First semester student here. Still not too deep into the program, just taking patho, intro to nursing roles, nursing concepts and practice and starting clincals! Like said I am sorry if I came across as "fishing for an answer". I appreciate everyones response! I personally asked one of my professors and got the same response, "comfort measure". But I decide to hop on the internet and explore. Of course like you said, there are different scenarios, and it all really depends. Once again, I appreciate everyones feedback!

Specializes in Hospice.
First semester student here. Still not too deep into the program, just taking patho, intro to nursing roles, nursing concepts and practice and starting clincals! Like said I am sorry if I came across as "fishing for an answer". I appreciate everyones response! I personally asked one of my professors and got the same response, "comfort measure". But I decide to hop on the internet and explore. Of course like you said, there are different scenarios, and it all really depends. Once again, I appreciate everyones feedback!

You aren't going to get much exposure to Hospice in school, but an important point to remember is that Hospice is less concerned with diseases themselves and more with symptoms being experienced.

If O2 provides comfort and a feeling of relief to the patient (and by extension, the family), we don't really worry about which disease is causing it.

Specializes in Operating Room.

Well I didn't necessarily say you are going to get a lot of experience in hospice while in school (not everyone goes to hospice before they die) but you may certainly experience patients dying and needing or at least discussing possible end of life cares. If you don't directly experience this others in your clinical will and you may hear about those experiences. And I would hope you will eventually take a course that discusses oxygen therapy and I think that information alone (with a focus on end of life or not) will bring you more clarification on oxygen therapy. I don't know what type of program you are in but we learned some basics in first semester and elaborated more in our second semester. And I didn't mean to imply you had a motive behind looking for a specific answer. Nursing students tend to always look for the answers (I think prereq courses reprogrammed our thinking this way) and what nursing school taught me is there's a lot of gray area. I was simply trying to say, like others, there are many answers/no definite answer and your future experiences (in class and out) might make that more understandable :) Best of luck to you in nursing school!

Specializes in Hospice.
It's a shame palliative care and by extension, hospice, is not more discussed in school. I suppose the thinking is that the RN grad will be exposed to it eventually out of school.

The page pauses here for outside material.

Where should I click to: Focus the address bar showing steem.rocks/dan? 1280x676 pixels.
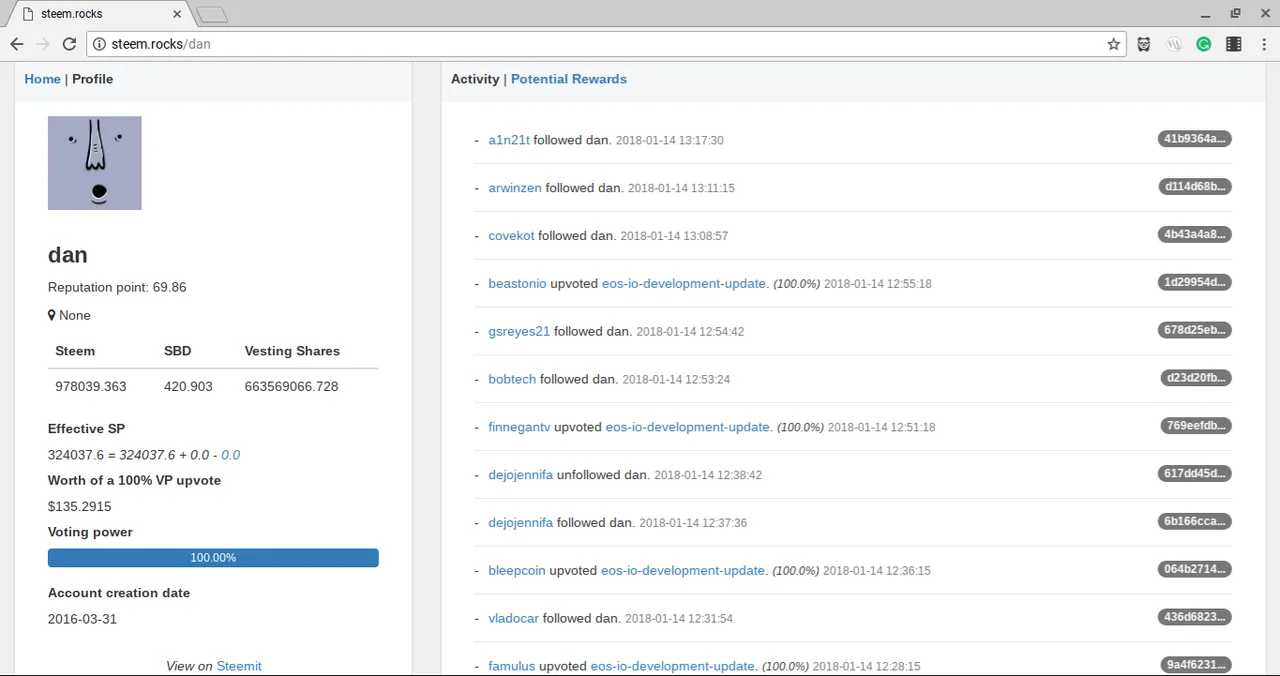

It's been a while since my nursing classes, but I do not specifically remember going over this. The closest I had was a fellow student (who happened to be a paramedic, so likely more comfortable with death) have a patient expire (expectedly) while we were in clinic. We still didn't go into much detail about it except post-mortem care.

Part of the reason is that when you're in school, you need exposure to the acute and critical care side of Nursing. You need to learn all those lab values and disease pathways, and why this treatment is important in that situation.

Hospice is a 180 degree mind flip from all of that. I look at labs and tests with an eye for decline. An albumin of 2.3 and Na of 125 makes you think of a Dietary consult, and possible G-tube. Me? Expected due to patient decline.

Specializes in ICU.

I didn't read the whole thread, but this has been my experience with O2 and those actively dying in a nursing home while on morphine. The patient has air hunger and the O2 is a comfort measure for the patient so they don't experience as much air hunger. It is not keeping them alive as 2L is not that much. We had a woman actively dying for a couple of days, when she was very close to the end, the son had the O2 removed. The patient died peacefully in her sleep.

So, it's just not for the family, it's for the patient. I watched her have air hunger and it was uncomfortable for her so the O2 was put on as a comfort measure. As I said, when she was very close it was removed at night and she died in her sleep.